American food company founder

Bruce Gregory Friedrich (born August 7, 1969) is co-founder and president of The Good Food Institute (GFI), a Y Combinator funded non-profit that promotes plant-based and cultivated meat. He is also a co-founder of the alternative protein venture capital firm New Crop Capital. Friedrich previously worked for PETA and Farm Sanctuary.

==Early life and education==
Friedrich was born in West Lafayette, Indiana, on August 7, 1969. In 1987, he graduated from Norman High School in Norman, Oklahoma. In 1996, Friedrich graduated Phi Beta Kappa from Grinnell College with a B.A. in English, Economics, and Religion. He holds degrees from Johns Hopkins University and the London School of Economics, and received his J.D. degree from Georgetown University Law Center, graduating magna cum laude, Order of the Coif.

== Career ==
Friedrich served as Director of Policy for four years at Farm Sanctuary. Prior to that, he worked at PETA for 15 years. As Head of Public Campaigns, he led many of the organization's highest-profile campaigns, including one from the early 2000s when PETA asked the Green Bay Packers football team to change its name, which had originated from a defunct meat packing plant in the Green Bay area.

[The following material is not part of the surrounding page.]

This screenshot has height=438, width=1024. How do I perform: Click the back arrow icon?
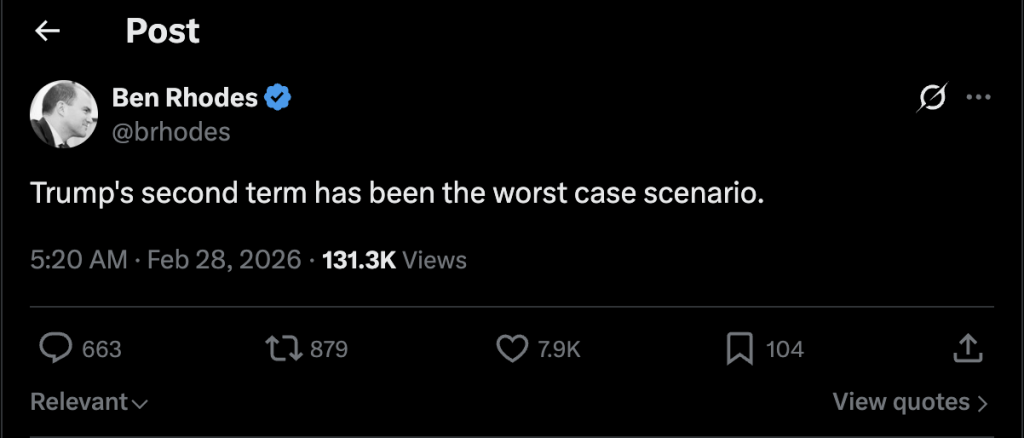coord(47,31)
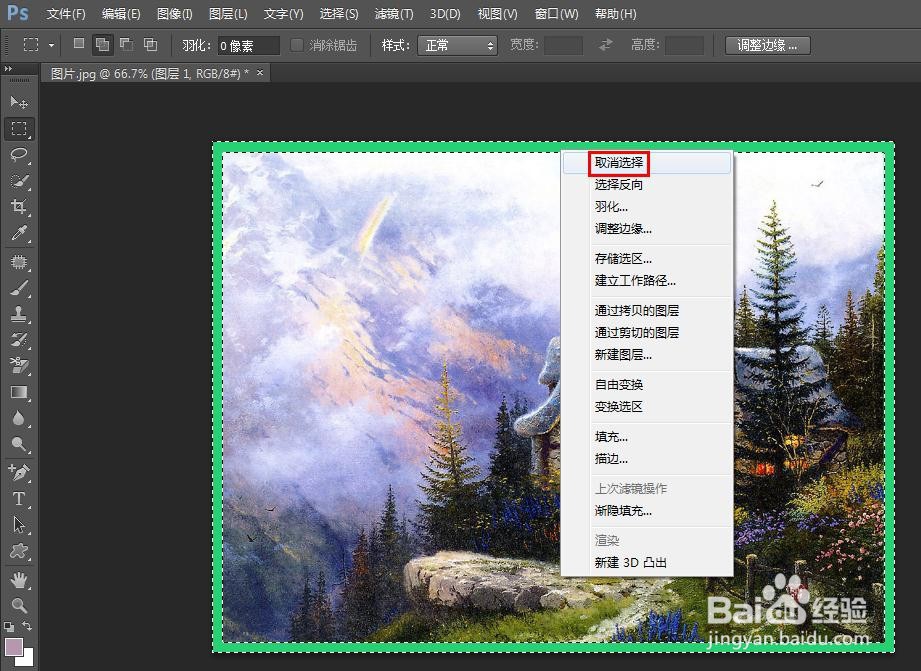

Friedrich founded The Good Food Institute (GFI) in 2016 with the help of Mercy For Animals, and has since been its president. GFI is working to transform the food system by promoting price- and taste-competitive alternatives to animal products. In recognition for his work at GFI, Friedrich was named an "American Food Hero" by the Eating Well magazine in 2021.

Friedrich is a co-founder of New Crop Capital; a venture capital firm for funding the development of alternative proteins.

Friedrich is a TED fellow. In 2019, he gave a TED Talk that has since been viewed more than 2.3 million times and translated into more than 30 languages, in which he argued that plant-based and cultivated meat have the potential to transform the global meat industry, prevent climate change, mitigate pandemic risk, and decrease the prevalence of antibiotic resistant pathogens.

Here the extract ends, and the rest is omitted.